Wind snags my hood and shoves it back. Her eyes catch on the bruise I brought with me. She looks mad at it, mad at me, mad at everything, and I don’t blame her.

“Have you heard anything about Tiernan?” she asks.

“He’s still in the city. Donal, too. Your picture will buy us a few hours, not days.”

“I know. My brother is already asking for your body.” Her gaze drops to my boots, then climbs up my legs, pausing at the hem of the sweatshirt before jerking away like she touched heat. She makes herself meet my eyes and keeps them there.

“I won’t ask where you’re going next,” I breathe. “I don’t need to know. I just—” I reset. “If you need interference, I can run it. I can still pull Donal west, feed Tiernan ghosts, even Ale—”

“And why would you do that?” A test, sharp at the edges.

“You know why.”

“Say it,” she says, and I deserve how cruel it feels.

“I still love you.” I don’t raise my voice. I let it be plain, despite the blade gouging out my insides as I say the words that I buried all those years ago. “I loved you then, and I never grew out of it. I’m bad at letting go of the one thing I did right, even if I did it completely wrong.”

She goes impossibly still again. Her face is a blank mask.

The porch light hums louder. Down the block a screen door slams and a woman swears at the wind. Cat should close me out, but she doesn’t. She just stands there, like I do. There’s another beat and it’s filled with so much…

Her jaw works, and I brace myself for the insults. I want her to scream, to curse at me. I deserve every single one. Even now, I’m not sure she understands why I really left. Maybe, one day I’ll tell her.

“Don’t follow me again,” she whispers. They’re the same words she left on the note. That I ignored.

I nod with a smile that’s also a wince tugging at my mouth. “Wouldn’t dream of it.”

We both hear the lie but pretend we don’t.

She starts to shut the door. I lay my palm flat to the wood. “Cat…” Her name is a quiet plea. I don’t exert any pressure, just leave it there, warm through the paint. Then I ease back and pull my hands up again. See? I can learn.

“I guess my sixty seconds are up?” I finally rasp.

“They were up before you knocked.”

I step back into the halo of the porch light, then into the drenched darkness.

For a second, it feels like the ocean could eat me.

“Lock up, Caitríona,” I call out over my shoulder.

“If Noel shows up, keep her away from here. Outsiders make Tiernan…creative, and you don’t want that on your shoulders. ”

“I know what he is,” she replies, iron in her voice.

I turn to look at her once more. “Right.” I tip my head, the closest I get to a bow. “Goodnight.” Then I take the steps. Sand whispers under my boots. The door stays a crack open and somehow, I can hear her breath over the crashing waves.
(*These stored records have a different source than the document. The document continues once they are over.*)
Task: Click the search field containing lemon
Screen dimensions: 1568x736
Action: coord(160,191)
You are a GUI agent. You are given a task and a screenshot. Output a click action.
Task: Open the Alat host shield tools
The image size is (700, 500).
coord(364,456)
“Matteo,” she calls, like she knew I’d hear.

I spin around.

“Thank you.” For the safehouse, the alley, the truth, for coming alone, and leaving now. I hear it all packed into those two words.

I nod, my hands stuffed into my pockets because I don’t trust them not to reach out for her. Dio, I want to touch her. I want to hold her and never let her go. I want to apologize, to beg her to forgive me. Instead, I murmur, “Sleep, I’ll be—”

“Don’t,” she cuts in.

I huff something that might be a laugh if it weren’t so pathetic. “Right.”

I melt into the dark, my steps weighed down with each inch of space I put between us. At the end of the walk, I stop where she can’t see me and listen to the chain slide, then the deadbolt thunk, and the old house exhales. Or maybe that’s me.

My phone buzzes before I get far. It’s a message from Leo asking for an update. Then Ale lights up my screen. Guilt rises as it continues to ring, and I let it go to voicemail. I let them both wait while the tide crawls up the shore, and I tell myself the same old thing.

One more night. One more tide. Then I’ll let her go.

And I pray I’m as bad at obeying as Cat is at asking for help.